This past weekend I went to a wedding that was held on a vegan farm animal sanctuary. The farm sanctuary is near Woodstock in upstate New York (“upstate” is technically anywhere in New York that is north of the five boroughs though people who live in Rochester or Niagara Falls might beg to differ—Albany might be a more suitable line of demarcation). This was not in the suburbs, but in a rural area where the crowded noise of the city does not reach until we bring it with us.
The bride in the wedding is an earnest young woman whose love of animals knows almost no bounds. I was bound to respect her wishes, though I’m not sure my belt and shoes were not leather. I thought it best to tread close to violating the sanctity of veganism rather than risk dressing like a hippie at a friend’s wedding. The groom was Joey Steel, one of the hardest working and intense men the punk rock scene has ever known. His progressive politics make Jello Biafra look like Ted Nugent.
A friend and former coworker who is a vegan was delighted that I was going. She sponsors a pig there named Julia and asked me to send her a photo.
We arrived a bit on the late side, as driving there meant contending with traffic and a hotel that said we could check in early and then said we couldn’t. As we pulled into the farm sanctuary, a woman came out of a small guard house to greet us. We told her we were going to the wedding and she told us where to go, asking us to drive slowly and be careful of children or animals that might wander onto the dirt road.

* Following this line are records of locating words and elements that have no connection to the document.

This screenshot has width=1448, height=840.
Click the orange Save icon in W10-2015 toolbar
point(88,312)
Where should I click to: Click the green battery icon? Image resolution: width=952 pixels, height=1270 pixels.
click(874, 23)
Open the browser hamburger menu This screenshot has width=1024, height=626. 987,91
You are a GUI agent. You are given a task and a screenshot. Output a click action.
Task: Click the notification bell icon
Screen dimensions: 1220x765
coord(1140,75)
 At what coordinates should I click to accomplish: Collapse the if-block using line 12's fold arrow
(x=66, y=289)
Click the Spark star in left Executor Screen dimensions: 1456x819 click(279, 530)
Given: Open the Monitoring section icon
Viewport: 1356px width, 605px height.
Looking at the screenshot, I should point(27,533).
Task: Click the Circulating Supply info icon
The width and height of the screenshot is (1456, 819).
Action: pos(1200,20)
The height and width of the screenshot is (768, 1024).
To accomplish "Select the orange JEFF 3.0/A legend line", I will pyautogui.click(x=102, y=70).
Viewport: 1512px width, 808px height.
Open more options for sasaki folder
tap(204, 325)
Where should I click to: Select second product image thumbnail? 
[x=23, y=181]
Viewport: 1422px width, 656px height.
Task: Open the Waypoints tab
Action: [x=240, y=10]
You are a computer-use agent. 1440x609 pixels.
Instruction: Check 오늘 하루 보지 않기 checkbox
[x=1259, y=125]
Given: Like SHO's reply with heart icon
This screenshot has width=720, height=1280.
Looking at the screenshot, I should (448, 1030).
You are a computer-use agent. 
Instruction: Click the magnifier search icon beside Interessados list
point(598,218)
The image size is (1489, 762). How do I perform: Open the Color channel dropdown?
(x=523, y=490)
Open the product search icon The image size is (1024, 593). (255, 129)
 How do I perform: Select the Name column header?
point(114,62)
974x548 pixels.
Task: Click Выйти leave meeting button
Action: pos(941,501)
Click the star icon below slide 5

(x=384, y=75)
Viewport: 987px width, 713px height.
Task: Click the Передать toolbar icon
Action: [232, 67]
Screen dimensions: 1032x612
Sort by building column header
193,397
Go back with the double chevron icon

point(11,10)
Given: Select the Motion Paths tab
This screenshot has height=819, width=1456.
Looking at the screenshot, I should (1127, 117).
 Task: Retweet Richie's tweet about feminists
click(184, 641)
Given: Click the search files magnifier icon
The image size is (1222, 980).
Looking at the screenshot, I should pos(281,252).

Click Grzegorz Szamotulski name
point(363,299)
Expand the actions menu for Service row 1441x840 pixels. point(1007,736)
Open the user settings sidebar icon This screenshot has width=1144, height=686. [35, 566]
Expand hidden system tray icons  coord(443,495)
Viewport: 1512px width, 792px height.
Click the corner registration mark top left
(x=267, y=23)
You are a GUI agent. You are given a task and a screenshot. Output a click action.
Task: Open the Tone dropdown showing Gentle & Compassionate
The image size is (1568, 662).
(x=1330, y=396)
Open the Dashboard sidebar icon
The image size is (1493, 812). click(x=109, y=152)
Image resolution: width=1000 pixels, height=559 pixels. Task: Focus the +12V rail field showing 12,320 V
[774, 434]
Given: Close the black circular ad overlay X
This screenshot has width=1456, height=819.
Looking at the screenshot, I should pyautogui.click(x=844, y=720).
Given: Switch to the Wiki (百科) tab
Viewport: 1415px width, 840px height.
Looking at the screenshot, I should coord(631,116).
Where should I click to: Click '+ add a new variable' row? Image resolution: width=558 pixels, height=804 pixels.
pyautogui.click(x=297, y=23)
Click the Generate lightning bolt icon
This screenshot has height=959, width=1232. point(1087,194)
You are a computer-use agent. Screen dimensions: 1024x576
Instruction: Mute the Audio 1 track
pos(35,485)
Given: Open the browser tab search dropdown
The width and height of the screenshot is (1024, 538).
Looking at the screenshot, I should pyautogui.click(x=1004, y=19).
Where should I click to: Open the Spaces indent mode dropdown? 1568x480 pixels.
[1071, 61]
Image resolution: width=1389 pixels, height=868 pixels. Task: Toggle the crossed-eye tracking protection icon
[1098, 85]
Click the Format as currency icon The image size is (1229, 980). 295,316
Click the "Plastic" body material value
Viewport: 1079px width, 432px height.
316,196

I did not mention to the woman that I would every gladly kill and eat every animal on the sanctuary or that she was missing out because chickens, cows, and pigs are all very delicious. That would be rude to say, but I could not help thinking it as we rolled past tasty-looking animals. My wife learned from speaking to some of the staff that the eggs that the chickens produce on the farm sanctuary are cooked and fed back to the chickens, in a strange horror show of avian cannibalism.
After the ceremony, the bride and groom invited guests to take a tour of the facility, which resembled a farm in many ways. The animals there have come from various farms and people can often go into their enclosures and pet them. I got to feed a very large cow named Elvis.
When the tour reached the pigs, I asked the tour guide which pig was Julia the pig. The tour guide said she did not know of a pig named Julia there, that perhaps I was confusing their animal sanctuary with another one. Apparently this place has not cornered the market on hippie vegan farm sanctuaries where people pay for farm animals they can’t eat. Who knew? I was sure that this was the place though and sent my friend a photo of several of the pigs to ask if one of them was her Julia. I hope no bad fate has befallen this pig. I hope that she really exists and is not just a scam to wring money out of kind-hearted vegans.
It is a sign of comfort and stability that people in our society can not only be vegans but invest in livestock that will never be eaten. In many parts of the world, people cannot afford to not eat their animals or the milk or eggs they produce. An abundance of food and reliability of agricultural yield are great benefits of the First World no one wants to give up. Even at my lowest points of unemployment and poverty, I never thought starvation was a remote possibility.
One of the reasons I got into hunting was because I believe that if you eat meat, you should be willing to hunt. You should know first-hand about the spilling of blood that puts food on your plate. Death is part of life; to sanitize our experience with death is to provide a false version of life. Vegans and hunters are similar in this way: they both acknowledge that the central defining act of eating meat happens not in the presentation on the plate, but on the floor of the forest or the slaughter house.
The Catskills are inspiring and my wife and I are grateful to have been invited to such a great wedding in such a beautiful place. And as much as I enjoy hunting, I can be a vegan for a few hours for my friends.